İstanbul’un en büyük meydanını dolduracak sayıda makam aracı
çıktığını gösteren bu fotoğraf, anlayabilene neler anlatıyor…
Belediye yok.
Çiftlik var.
Tasarruf yok.
İsraf var.
Allah’a inanmak yok.
Makam aracı tapıcılığı var.
Halkta itibarı yok olmuş.
Makam aracı saltanatı var.
Şehir halkına saygı yok.
Kent insanını sürü saymak var.
★★★
İlk gün daha az benzin yakanlar, şoförsüz olanlar getirildi.

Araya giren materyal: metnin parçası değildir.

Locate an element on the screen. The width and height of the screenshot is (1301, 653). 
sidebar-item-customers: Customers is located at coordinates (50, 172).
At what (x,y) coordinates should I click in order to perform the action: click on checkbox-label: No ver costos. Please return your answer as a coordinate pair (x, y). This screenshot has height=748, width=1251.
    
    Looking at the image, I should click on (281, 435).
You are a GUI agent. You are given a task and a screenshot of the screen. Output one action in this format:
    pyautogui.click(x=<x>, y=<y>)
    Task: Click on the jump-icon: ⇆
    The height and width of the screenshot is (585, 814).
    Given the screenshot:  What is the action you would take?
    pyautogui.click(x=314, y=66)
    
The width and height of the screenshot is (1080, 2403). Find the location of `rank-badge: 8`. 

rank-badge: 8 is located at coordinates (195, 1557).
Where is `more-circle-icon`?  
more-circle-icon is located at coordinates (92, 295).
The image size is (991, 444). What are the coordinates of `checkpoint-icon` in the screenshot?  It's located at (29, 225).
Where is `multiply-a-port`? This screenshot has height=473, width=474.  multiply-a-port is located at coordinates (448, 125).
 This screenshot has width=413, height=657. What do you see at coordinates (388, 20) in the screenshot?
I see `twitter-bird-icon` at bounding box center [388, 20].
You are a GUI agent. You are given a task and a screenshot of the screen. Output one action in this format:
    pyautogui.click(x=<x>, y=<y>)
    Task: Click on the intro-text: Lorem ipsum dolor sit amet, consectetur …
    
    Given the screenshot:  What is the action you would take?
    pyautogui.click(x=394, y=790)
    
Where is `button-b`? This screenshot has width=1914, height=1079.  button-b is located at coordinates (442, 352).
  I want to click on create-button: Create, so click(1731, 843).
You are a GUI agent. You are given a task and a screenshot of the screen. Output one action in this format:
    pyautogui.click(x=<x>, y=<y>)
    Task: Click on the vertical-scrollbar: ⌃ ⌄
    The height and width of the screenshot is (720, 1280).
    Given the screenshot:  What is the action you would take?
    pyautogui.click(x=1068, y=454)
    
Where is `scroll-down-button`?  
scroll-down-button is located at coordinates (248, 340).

İkinci gün lüks olanlar, benzin yutanlar, şoförlü ve çift
şoförlü olanlar sergi alanında yerlerini aldılar.
Birkaç gün sürecek.
Silme doluyor meydan.
Motor No.
Seri No.
Plaka No.
Eldeki liste (envanter) ile Yenikapı Sergi alanında toplanan makam
araçlarının “seri- motor- plaka” numaraları birbirini tutuyor mu?
Ekrem İmamoğlu, iddia edildiği gibi bu sergiyi şov olsun diye değil
“Olmayan araç var gösterildi” şeffaflığına ulaşmak için yapmış
olmalı. Belediye parası birilerine, yakınlara, yandaşlara,
şirketlere “makam aracı” kılıfıyla mı
aktarıldı?
Bunu göreceğiz.
Görmezsek.
Serginin ne anlamı kalır!
Bu ülkede çok eskiden beri devleti ele geçirelerin, belediyelerin,
bakanlıkların “makam aracı
saltanatı” kurdukları ve “Devlet malı deniz…
Bal tutan parmak yalar…” çürümüş kültüründen
beslendikleri bilinmeyen değil.
Bu eski çürümüşlük!
Yenikapı’da yeni olan:
Bankamatikte üçleme.
Bankamatik makam.
Bankamatik çalışan.
Bankamatik araç.
★★★
Bekliyoruz.
Sergi İstanbul halkına açıldığında; her makam aracının camına “Bu
araç şu dairenin şu müdürüne verilmiştir…” diye yazılacaktır.
Bu Audi de aynı müdüre.
Bu Mercedes de aynı müdüre.
Makam bir.
Veriler makam aracı üç.
Kaç müdür var, kaç müdüre üç araç, kaç müdürü iki araç, kaç müdüre
tek araç, kaç müdür yardımcısına kaç araç sunulmuş.
Kaç minareye.
Kaç kılıf dikilmiş.
Sergide kılıflar ile minarelerin içi içe girişini görmeliyiz.
Göremeyeceksek! Yazık olur emeklere!